=== Passage to read ===

This will help with the impulse buys

Have you ever bought something because you liked the look of it and then, when you got it home or a few days or weeks later become bored or disinterested in it?

That initial allure in the shop fades and it becomes another impulse purchase that becomes clutter.

Well, according to an article in Scientific American Mind in the July / August 2011 issue, there’s a reason for that.

Research undertaken by 2 psychologists – Piotr Winkielman at the University of California, San Diego and John T Cacioppo at the University of Chicago undertook research that showed that the easier it was for someone to identify an object, the more the person liked it.

How did they know?

By recording minute changes in the persons ‘smile’ muscles.

What they also found was that the shape of an item matters.

Sad people preferred things they had previously seen, and cheerful people were indifferent.

They therefore concluded that familiar forms are reassuring for us, or give us a sense of security in an ‘unsafe environment’.

All this explains our impulse buys that become clutter.

How?

Let me ask you a couple of questions.

Do you have any catalogues amongst your clutter?

80 – 90% of my clients have catalogues amongst their clutter. They love to browse through them, dream of where they’d put things, how they’d use them, what they’d look like in them.

===

Exercise details:
Copy out the article on impulse buys word for word, from its title to its final sentence. Rely only on the article on impulse buys above.

=== Raw records ===

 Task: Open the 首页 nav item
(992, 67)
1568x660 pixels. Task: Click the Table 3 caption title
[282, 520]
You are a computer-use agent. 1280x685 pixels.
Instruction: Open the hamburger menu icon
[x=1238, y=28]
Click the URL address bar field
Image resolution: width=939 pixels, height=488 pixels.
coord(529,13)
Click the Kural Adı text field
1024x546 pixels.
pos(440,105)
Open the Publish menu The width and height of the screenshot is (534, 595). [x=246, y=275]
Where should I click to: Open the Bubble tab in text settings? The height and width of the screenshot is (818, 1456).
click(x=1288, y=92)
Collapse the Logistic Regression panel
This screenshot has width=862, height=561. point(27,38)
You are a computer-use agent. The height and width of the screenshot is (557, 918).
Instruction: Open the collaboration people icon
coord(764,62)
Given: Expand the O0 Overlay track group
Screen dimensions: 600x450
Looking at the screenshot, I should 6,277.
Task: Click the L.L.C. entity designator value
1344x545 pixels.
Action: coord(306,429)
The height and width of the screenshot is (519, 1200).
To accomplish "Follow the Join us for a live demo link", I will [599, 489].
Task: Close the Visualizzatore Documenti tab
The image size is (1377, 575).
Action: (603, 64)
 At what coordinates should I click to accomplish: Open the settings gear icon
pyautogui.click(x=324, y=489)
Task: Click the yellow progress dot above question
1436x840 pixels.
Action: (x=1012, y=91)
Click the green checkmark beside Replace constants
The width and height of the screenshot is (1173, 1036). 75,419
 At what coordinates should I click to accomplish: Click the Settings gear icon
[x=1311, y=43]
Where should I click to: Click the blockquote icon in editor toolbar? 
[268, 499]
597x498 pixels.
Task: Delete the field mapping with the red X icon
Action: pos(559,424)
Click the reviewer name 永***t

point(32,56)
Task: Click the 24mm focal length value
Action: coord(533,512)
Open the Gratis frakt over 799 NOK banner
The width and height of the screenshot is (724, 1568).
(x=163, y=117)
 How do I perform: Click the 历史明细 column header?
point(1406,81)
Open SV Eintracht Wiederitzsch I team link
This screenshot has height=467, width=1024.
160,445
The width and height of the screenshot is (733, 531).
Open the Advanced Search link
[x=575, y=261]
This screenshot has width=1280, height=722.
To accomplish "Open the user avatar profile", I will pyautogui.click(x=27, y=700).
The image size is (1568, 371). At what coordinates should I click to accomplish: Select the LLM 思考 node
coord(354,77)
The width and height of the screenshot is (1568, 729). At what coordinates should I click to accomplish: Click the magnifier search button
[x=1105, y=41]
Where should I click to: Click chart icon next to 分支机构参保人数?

===

Response to this task:
This will help with the impulse buys

Have you ever bought something because you liked the look of it and then, when you got it home or a few days or weeks later become bored or disinterested in it?

That initial allure in the shop fades and it becomes another impulse purchase that becomes clutter.

Well, according to an article in Scientific American Mind in the July / August 2011 issue, there’s a reason for that.

Research undertaken by 2 psychologists – Piotr Winkielman at the University of California, San Diego and John T Cacioppo at the University of Chicago undertook research that showed that the easier it was for someone to identify an object, the more the person liked it.

How did they know?

By recording minute changes in the persons ‘smile’ muscles.

What they also found was that the shape of an item matters.

Sad people preferred things they had previously seen, and cheerful people were indifferent.

They therefore concluded that familiar forms are reassuring for us, or give us a sense of security in an ‘unsafe environment’.

All this explains our impulse buys that become clutter.

How?

Let me ask you a couple of questions.

Do you have any catalogues amongst your clutter?

80 – 90% of my clients have catalogues amongst their clutter. They love to browse through them, dream of where they’d put things, how they’d use them, what they’d look like in them.